» PASSAGE SHOWN:
** BEGIN **
Huaxi village in China the future model for Kim Jong-un's DPRK?

A new type of socialism may soon be embraced by North Korean leader Kim Jong-un. He may just be about to cross the river by feeling the stones, just like Chinese economic reformer Deng Xiaoping did it in 1984. For the past six months, seven North Korean officials have been staying at the Longxi International Hotel, located in the 72-story skyscraper of Huaxi Village, in China’s Jiangsu Province.

The skyscraper hotel of the small village of Huaxi
It is alleged that the North Koreans are trying to learn the ways of Huaxi Village, known for being China’s richest village but one that is still dedicated to socialism. News from Pyongyang also suggests that Kim Jong-un (김정은) is getting a greater grip on North Korea’s military. After sacking his former mentor Ri Yong-ho and promoting a so far unknown military figure, many now speculate that he may be winding down his father’s “military-first” policy to start to reform the local economy. China has been pushing North Korea to take the path of a more economic openness and reform for years.
** END **
» EXTRACTED MATERIAL:
** BEGIN **
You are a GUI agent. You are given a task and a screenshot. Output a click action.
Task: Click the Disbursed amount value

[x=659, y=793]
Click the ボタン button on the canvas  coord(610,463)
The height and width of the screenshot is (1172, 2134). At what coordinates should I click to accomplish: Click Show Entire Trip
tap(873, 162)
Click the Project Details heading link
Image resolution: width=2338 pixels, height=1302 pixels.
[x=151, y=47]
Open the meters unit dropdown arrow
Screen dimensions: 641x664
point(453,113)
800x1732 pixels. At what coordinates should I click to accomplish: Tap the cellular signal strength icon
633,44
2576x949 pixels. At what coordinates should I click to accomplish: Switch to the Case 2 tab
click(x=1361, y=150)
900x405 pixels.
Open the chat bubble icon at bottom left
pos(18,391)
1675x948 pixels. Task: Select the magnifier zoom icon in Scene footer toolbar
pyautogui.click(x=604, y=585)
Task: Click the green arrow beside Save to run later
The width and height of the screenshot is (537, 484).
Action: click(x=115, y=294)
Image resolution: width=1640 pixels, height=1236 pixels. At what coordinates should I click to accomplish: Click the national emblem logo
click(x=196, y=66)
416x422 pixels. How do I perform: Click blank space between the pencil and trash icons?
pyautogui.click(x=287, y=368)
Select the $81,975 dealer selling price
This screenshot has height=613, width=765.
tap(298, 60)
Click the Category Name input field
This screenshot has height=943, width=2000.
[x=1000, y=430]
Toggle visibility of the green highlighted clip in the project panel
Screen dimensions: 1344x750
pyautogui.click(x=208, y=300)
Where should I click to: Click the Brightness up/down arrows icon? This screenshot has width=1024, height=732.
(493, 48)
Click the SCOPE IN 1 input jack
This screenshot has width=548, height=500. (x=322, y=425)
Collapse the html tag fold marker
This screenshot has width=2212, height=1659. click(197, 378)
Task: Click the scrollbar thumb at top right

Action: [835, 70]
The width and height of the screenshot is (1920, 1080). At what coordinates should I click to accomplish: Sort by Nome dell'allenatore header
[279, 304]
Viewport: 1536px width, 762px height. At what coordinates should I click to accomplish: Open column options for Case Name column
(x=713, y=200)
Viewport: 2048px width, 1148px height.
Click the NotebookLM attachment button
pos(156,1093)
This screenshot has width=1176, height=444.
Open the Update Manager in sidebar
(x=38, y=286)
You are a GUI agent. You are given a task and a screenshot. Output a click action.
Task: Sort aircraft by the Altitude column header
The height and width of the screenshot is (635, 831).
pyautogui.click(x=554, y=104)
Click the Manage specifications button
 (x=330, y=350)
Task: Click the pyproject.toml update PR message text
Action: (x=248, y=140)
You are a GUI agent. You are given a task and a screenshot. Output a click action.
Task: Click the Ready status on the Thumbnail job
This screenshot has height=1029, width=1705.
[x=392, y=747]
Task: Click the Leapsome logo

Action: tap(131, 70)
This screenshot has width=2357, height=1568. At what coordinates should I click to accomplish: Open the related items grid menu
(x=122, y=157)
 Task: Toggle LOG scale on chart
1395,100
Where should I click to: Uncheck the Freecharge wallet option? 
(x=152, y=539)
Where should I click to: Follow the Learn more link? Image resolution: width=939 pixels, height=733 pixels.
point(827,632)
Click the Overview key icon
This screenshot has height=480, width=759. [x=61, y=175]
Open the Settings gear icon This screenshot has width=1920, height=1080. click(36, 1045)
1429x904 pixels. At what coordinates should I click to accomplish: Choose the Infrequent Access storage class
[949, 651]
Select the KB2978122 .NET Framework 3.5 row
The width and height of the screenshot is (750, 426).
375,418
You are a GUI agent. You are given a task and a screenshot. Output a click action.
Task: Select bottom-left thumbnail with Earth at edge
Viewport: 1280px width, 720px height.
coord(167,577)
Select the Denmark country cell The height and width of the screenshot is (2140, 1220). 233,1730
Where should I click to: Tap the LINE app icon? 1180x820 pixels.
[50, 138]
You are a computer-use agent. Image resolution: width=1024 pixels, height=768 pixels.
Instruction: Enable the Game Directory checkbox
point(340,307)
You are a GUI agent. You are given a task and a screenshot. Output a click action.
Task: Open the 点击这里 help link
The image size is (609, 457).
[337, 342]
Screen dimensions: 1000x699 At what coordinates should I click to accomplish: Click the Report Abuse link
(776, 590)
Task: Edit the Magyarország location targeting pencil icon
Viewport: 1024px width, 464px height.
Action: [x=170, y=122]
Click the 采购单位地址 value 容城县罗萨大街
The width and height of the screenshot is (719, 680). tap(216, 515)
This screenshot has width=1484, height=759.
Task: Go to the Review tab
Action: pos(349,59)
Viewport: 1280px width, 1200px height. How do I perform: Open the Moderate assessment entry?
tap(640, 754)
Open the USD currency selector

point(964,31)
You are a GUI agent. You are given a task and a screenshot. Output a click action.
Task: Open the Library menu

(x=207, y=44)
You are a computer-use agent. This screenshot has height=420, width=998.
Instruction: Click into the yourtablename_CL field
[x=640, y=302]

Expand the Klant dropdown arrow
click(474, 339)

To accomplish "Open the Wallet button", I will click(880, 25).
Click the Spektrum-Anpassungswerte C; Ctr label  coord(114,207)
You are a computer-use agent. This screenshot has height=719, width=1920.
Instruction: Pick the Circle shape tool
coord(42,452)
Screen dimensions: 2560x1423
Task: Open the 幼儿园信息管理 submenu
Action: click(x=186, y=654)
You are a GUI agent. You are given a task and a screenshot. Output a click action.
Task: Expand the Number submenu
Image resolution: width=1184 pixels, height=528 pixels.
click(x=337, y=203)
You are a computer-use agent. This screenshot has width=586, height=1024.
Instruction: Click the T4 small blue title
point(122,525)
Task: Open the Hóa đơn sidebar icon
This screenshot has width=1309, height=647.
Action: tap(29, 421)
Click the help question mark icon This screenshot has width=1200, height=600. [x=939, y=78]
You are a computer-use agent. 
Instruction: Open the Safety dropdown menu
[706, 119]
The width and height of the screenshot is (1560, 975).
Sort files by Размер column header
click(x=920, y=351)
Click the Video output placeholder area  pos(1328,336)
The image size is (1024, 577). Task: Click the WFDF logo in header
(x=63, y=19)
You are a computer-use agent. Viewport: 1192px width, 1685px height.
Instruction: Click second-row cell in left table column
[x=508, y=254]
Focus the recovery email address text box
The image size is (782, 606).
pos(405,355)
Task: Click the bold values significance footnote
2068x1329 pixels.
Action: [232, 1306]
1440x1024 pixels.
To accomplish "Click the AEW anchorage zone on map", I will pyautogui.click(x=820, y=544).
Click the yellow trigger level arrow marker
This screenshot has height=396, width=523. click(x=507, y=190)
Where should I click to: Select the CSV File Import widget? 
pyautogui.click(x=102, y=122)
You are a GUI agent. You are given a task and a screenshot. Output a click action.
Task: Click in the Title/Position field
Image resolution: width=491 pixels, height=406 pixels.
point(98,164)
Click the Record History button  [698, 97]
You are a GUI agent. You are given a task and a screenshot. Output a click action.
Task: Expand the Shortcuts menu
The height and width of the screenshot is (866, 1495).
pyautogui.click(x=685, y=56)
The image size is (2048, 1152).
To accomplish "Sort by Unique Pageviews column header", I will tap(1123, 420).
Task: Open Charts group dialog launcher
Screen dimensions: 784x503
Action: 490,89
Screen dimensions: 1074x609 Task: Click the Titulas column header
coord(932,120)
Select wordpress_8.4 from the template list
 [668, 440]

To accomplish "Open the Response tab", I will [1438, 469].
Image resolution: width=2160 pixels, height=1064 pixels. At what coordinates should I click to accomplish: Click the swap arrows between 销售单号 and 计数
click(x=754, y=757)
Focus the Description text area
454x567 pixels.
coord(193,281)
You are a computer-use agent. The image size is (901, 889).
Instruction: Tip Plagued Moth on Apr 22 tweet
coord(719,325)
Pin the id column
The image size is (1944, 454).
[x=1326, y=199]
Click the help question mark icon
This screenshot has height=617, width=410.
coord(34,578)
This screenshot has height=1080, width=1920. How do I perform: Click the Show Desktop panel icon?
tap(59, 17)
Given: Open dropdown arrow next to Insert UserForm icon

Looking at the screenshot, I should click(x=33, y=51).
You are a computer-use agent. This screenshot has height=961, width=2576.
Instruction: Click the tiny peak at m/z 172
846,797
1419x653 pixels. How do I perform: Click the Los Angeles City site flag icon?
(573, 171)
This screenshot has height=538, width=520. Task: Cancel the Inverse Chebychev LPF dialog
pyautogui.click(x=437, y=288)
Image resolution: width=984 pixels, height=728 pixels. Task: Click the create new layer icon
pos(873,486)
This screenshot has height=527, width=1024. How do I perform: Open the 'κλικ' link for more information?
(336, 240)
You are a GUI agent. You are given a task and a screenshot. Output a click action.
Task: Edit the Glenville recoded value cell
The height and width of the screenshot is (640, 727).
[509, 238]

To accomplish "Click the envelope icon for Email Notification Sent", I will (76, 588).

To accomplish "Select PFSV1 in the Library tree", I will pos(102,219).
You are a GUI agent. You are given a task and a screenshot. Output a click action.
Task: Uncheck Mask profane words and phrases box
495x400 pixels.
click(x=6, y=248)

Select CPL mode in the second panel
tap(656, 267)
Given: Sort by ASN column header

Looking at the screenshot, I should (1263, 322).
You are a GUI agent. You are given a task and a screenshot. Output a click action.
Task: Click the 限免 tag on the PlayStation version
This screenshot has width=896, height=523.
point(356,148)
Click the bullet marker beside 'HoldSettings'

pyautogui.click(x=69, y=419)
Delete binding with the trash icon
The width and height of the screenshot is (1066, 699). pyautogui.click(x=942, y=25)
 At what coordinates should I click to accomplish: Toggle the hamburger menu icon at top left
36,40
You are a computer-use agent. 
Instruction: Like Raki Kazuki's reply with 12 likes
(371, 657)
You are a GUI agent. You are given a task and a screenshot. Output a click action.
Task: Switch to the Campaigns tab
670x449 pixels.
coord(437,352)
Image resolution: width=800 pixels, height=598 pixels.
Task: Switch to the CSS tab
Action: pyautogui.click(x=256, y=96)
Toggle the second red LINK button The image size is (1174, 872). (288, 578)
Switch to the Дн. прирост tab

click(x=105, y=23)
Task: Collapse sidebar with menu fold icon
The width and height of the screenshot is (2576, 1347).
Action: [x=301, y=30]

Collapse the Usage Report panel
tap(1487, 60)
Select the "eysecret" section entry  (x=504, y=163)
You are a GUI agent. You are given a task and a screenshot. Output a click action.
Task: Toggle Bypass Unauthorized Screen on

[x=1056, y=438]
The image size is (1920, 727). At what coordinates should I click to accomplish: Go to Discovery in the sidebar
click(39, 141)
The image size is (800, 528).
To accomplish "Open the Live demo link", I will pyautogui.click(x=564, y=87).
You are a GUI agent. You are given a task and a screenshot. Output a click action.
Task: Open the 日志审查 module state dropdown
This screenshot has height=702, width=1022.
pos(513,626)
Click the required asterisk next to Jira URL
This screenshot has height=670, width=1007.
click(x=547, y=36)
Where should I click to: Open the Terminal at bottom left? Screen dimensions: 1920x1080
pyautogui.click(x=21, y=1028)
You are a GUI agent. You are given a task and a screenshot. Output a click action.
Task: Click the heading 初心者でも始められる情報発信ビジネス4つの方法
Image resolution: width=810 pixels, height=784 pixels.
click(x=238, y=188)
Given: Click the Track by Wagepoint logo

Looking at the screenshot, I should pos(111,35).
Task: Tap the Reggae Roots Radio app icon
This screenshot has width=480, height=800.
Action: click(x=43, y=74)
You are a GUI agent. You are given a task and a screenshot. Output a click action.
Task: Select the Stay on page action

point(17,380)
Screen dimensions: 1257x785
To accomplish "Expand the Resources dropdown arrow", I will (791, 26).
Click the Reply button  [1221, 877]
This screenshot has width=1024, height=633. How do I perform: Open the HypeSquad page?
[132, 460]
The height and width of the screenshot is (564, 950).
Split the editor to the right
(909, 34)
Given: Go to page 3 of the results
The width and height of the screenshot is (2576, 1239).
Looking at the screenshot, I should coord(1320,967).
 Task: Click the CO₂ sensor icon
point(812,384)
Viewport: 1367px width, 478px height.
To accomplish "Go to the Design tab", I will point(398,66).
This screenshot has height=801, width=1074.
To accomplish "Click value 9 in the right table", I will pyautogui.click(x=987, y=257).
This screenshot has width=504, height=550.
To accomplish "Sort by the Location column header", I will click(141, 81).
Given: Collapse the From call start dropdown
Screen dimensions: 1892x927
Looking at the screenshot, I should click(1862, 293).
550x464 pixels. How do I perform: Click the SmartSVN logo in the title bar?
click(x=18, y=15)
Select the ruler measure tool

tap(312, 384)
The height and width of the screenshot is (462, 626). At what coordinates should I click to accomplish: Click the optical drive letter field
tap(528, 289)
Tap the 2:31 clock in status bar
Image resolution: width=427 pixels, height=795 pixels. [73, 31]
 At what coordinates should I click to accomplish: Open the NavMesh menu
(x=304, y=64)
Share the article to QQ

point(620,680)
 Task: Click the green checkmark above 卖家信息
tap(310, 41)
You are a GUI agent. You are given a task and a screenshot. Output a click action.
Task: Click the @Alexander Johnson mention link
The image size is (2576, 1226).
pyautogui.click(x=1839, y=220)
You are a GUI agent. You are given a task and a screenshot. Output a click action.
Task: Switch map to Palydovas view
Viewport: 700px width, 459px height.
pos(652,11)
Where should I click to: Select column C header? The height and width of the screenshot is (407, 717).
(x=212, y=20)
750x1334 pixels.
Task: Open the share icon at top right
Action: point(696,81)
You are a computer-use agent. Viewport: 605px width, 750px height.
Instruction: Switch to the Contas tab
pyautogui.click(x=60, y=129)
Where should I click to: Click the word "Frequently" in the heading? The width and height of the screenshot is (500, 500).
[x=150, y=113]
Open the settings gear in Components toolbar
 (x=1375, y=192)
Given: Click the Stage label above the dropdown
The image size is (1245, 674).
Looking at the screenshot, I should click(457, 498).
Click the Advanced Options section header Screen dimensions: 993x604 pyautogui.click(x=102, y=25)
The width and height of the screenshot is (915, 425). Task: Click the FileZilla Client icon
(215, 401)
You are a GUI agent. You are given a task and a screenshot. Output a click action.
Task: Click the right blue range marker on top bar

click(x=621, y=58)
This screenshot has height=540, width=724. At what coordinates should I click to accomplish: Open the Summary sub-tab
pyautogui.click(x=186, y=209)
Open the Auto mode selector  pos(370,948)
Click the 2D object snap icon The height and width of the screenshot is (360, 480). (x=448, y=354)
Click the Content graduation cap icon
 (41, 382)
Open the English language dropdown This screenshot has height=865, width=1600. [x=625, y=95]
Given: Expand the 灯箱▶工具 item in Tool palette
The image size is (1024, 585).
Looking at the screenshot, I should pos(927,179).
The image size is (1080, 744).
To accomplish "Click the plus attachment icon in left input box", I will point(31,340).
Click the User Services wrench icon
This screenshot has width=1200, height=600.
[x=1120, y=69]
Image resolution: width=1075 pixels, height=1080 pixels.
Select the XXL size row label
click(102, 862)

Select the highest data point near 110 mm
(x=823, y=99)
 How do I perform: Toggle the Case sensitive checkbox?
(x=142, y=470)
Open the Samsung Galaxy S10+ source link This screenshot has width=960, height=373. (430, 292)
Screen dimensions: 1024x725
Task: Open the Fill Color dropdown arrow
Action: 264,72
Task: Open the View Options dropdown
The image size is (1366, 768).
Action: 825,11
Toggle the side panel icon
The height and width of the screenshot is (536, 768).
** END **
» STATED EXERCISE: Continue the article about Huaxi Village and North Korea from the point where it stops.

» WRITTEN ANSWER:
Kim’s father, late leader Kim Jong-il, resolutely ignored China's advice and stuck to the “military-first” policy to keep complete control of the hermetic nation. The North Koreans visiting Huaxi may be a sign of his son’s more open attitude toward economic experimentation and a greater willingness to follow Deng Xiaoping’s opening of the Chinese economy starting in the late 1970s. Huaxi Village will probably remain the richest village in China for some time to come, and also a model of mixing socialism and capitalism. All the residents are shareholders of the local conglomerate and earn dividends at the end of every year according to its profitability.

The 328-meter-high Longxi International Hotel was completed in October 2011 and cost 3 billion yuan (US$471 million). The five-star hotel has 800 rooms, including suites that go for 99,999 yuan per night. Officials from North Korea’s Foreign Ministry and the North Korean Embassy in Beijing have previously visited the village, according to one resident. He also added: "I’m not quite sure whether the women workers are from the ruling Workers’ Party, but they are mostly in their 20s."

The North Korean officials have been staying in the village for six months learning how to manage a modern-style hotel - according to locals. Interestingly, all of them are women. Just what hotel they will be managing back home is up to little speculation: the Ryugyong Hotel will soon be accepting guests, and it is about time the DPRK run something that is up to international standards in all aspects.